Researchers proposed that Parkinson´s disease is linked to a preferential loss of the neurotransmitter dopamine from the regions involved in habitual control.

New study brings cure for Parkinson's disease a step closer

Researchers have shed new light on Parkinson's disease, which could help with the development of cures in the future.

The collaboration, led by Peter Redgrave from the University of Sheffield's department of psychology, suggested that many of the problems suffered by patients with Parkinson's disease could be understood in terms of damage to control circuits in the brain responsible for habits.

An important processing unit in the brain (the basal ganglia) is part of two behavioural control circuits — habitual control, which directs our fast, stimulus-driven, automatic, largely unconscious movements; and voluntary goal-directed control, which is driven by a conscious appreciation for the outcome of action.

An important proposal in the article is that Parkinson's disease is linked to a preferential loss of the neurotransmitter dopamine from the regions involved in habitual control.

The proposed analysis offered a further important insight into the symptoms of Parkinson's disease. At the level of the basal ganglia, the goal-directed and habitual control circuits are physically separated, but downstream, they converge on shared motor systems (that is, we can do the same action either under goal-directed or habitual control).

Numerous experiments showed that the loss of dopamine from the basal ganglia increases inhibitory output from the habitual control circuits.

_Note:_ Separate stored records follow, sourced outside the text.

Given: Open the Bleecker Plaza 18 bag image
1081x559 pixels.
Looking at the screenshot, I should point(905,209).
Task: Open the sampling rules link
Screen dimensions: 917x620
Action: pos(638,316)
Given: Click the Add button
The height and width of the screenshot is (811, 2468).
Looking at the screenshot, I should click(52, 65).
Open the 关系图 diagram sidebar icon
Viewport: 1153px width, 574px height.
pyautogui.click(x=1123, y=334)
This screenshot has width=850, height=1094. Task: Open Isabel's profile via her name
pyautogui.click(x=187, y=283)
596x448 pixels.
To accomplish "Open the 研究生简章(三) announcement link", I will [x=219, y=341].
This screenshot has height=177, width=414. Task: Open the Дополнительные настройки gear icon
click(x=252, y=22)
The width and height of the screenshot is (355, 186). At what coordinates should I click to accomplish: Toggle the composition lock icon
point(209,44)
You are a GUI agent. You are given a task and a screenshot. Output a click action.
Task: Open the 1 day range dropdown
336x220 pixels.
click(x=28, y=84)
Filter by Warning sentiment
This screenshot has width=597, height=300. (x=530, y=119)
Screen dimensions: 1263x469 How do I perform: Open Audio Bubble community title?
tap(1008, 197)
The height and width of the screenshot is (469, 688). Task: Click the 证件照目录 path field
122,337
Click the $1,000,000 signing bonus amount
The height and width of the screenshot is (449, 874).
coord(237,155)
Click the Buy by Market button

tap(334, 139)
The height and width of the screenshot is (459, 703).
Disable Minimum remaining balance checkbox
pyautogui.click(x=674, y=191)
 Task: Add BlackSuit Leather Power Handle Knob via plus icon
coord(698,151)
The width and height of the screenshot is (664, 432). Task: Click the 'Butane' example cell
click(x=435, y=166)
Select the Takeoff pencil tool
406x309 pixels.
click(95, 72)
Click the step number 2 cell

Thus, for a patient with Parkinson's disease to express goal-directed behaviour, they have to overcome the distorting inhibitory signals from the malfunctioning habitual control system.

This provides a further reason for why patients find it so difficult to initiate and maintain actions, and why their behaviour is so slow.

These ideas also offered a potential resolution for a continuing paradox in Parkinson's disease research — why destruction of the parts of the basal ganglia responsible for habits could have such a beneficial effect on Parkinson's disease.

Redgrave and his team proposed that removal of the distorting inhibitory output from habitual control circuits could make it easier for goal-directed behaviour to be expressed.

This new interpretation of Parkinson´s disease will help in the discovery of new cures and treatment in the future for the 120,000 people in the UK suffering with the disease.

The analysis was published online and will appear in the November issue of Nature Reviews Neuroscience.